## Task instructions
Copy every one of the entries below word for word, keeping each character, space, and line break unchanged.
··· Entries supplied ···
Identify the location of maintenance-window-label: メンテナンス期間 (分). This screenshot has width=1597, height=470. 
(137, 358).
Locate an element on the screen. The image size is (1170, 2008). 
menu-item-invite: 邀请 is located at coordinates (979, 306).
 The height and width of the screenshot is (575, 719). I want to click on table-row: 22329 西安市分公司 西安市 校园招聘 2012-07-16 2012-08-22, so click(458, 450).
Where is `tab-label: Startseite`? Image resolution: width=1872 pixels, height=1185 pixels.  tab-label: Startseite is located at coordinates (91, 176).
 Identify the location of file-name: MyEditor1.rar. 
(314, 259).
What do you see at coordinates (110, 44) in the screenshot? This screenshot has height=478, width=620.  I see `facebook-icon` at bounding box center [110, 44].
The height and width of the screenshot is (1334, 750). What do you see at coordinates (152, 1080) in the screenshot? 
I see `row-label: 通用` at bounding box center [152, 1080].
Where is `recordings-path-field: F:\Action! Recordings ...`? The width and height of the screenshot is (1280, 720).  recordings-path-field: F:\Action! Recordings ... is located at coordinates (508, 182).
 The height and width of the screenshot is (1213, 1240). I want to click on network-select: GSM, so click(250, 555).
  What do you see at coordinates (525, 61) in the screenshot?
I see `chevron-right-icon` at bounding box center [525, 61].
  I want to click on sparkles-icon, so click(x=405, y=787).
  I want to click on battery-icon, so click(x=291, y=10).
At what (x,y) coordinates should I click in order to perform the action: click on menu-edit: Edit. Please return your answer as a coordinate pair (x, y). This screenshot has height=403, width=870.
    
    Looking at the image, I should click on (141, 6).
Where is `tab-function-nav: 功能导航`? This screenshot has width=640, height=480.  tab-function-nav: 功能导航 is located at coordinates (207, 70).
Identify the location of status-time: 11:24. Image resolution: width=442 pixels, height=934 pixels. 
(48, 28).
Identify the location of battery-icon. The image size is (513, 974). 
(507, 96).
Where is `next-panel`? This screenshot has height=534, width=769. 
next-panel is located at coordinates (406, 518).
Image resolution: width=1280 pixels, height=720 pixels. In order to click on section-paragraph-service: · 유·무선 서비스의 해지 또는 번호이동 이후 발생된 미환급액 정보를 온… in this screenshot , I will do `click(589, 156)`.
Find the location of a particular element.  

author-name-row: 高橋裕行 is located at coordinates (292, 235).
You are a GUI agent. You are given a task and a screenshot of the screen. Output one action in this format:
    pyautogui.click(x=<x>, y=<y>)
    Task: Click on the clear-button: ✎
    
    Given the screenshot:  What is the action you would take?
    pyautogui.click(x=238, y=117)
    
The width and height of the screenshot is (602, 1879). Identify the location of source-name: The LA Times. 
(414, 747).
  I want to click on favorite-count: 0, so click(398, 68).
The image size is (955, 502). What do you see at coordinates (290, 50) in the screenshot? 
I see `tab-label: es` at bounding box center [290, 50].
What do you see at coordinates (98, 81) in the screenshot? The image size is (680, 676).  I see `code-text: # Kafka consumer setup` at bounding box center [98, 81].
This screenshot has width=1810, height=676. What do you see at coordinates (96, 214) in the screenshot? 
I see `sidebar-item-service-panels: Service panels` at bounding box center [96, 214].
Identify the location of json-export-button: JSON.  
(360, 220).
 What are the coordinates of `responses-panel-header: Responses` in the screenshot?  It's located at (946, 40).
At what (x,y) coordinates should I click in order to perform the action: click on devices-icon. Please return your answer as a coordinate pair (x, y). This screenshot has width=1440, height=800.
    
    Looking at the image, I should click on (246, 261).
···
## Written answer
Identify the location of maintenance-window-label: メンテナンス期間 (分). This screenshot has width=1597, height=470. 
(137, 358).
Locate an element on the screen. The image size is (1170, 2008). 
menu-item-invite: 邀请 is located at coordinates (979, 306).
 The height and width of the screenshot is (575, 719). I want to click on table-row: 22329 西安市分公司 西安市 校园招聘 2012-07-16 2012-08-22, so click(458, 450).
Where is `tab-label: Startseite`? Image resolution: width=1872 pixels, height=1185 pixels.  tab-label: Startseite is located at coordinates (91, 176).
 Identify the location of file-name: MyEditor1.rar. 
(314, 259).
What do you see at coordinates (110, 44) in the screenshot? This screenshot has height=478, width=620.  I see `facebook-icon` at bounding box center [110, 44].
The height and width of the screenshot is (1334, 750). What do you see at coordinates (152, 1080) in the screenshot? 
I see `row-label: 通用` at bounding box center [152, 1080].
Where is `recordings-path-field: F:\Action! Recordings ...`? The width and height of the screenshot is (1280, 720).  recordings-path-field: F:\Action! Recordings ... is located at coordinates (508, 182).
 The height and width of the screenshot is (1213, 1240). I want to click on network-select: GSM, so click(250, 555).
  What do you see at coordinates (525, 61) in the screenshot?
I see `chevron-right-icon` at bounding box center [525, 61].
  I want to click on sparkles-icon, so click(x=405, y=787).
  I want to click on battery-icon, so click(x=291, y=10).
At what (x,y) coordinates should I click in order to perform the action: click on menu-edit: Edit. Please return your answer as a coordinate pair (x, y). This screenshot has height=403, width=870.
    
    Looking at the image, I should click on (141, 6).
Where is `tab-function-nav: 功能导航`? This screenshot has width=640, height=480.  tab-function-nav: 功能导航 is located at coordinates (207, 70).
Identify the location of status-time: 11:24. Image resolution: width=442 pixels, height=934 pixels. 
(48, 28).
Identify the location of battery-icon. The image size is (513, 974). 
(507, 96).
Where is `next-panel`? This screenshot has height=534, width=769. 
next-panel is located at coordinates (406, 518).
Image resolution: width=1280 pixels, height=720 pixels. In order to click on section-paragraph-service: · 유·무선 서비스의 해지 또는 번호이동 이후 발생된 미환급액 정보를 온… in this screenshot , I will do `click(589, 156)`.
Find the location of a particular element.  

author-name-row: 高橋裕行 is located at coordinates (292, 235).
You are a GUI agent. You are given a task and a screenshot of the screen. Output one action in this format:
    pyautogui.click(x=<x>, y=<y>)
    Task: Click on the clear-button: ✎
    
    Given the screenshot:  What is the action you would take?
    pyautogui.click(x=238, y=117)
    
The width and height of the screenshot is (602, 1879). Identify the location of source-name: The LA Times. 
(414, 747).
  I want to click on favorite-count: 0, so click(398, 68).
The image size is (955, 502). What do you see at coordinates (290, 50) in the screenshot? 
I see `tab-label: es` at bounding box center [290, 50].
What do you see at coordinates (98, 81) in the screenshot? The image size is (680, 676).  I see `code-text: # Kafka consumer setup` at bounding box center [98, 81].
This screenshot has width=1810, height=676. What do you see at coordinates (96, 214) in the screenshot? 
I see `sidebar-item-service-panels: Service panels` at bounding box center [96, 214].
Identify the location of json-export-button: JSON.  
(360, 220).
 What are the coordinates of `responses-panel-header: Responses` in the screenshot?  It's located at (946, 40).
At what (x,y) coordinates should I click in order to perform the action: click on devices-icon. Please return your answer as a coordinate pair (x, y). This screenshot has width=1440, height=800.
    
    Looking at the image, I should click on (246, 261).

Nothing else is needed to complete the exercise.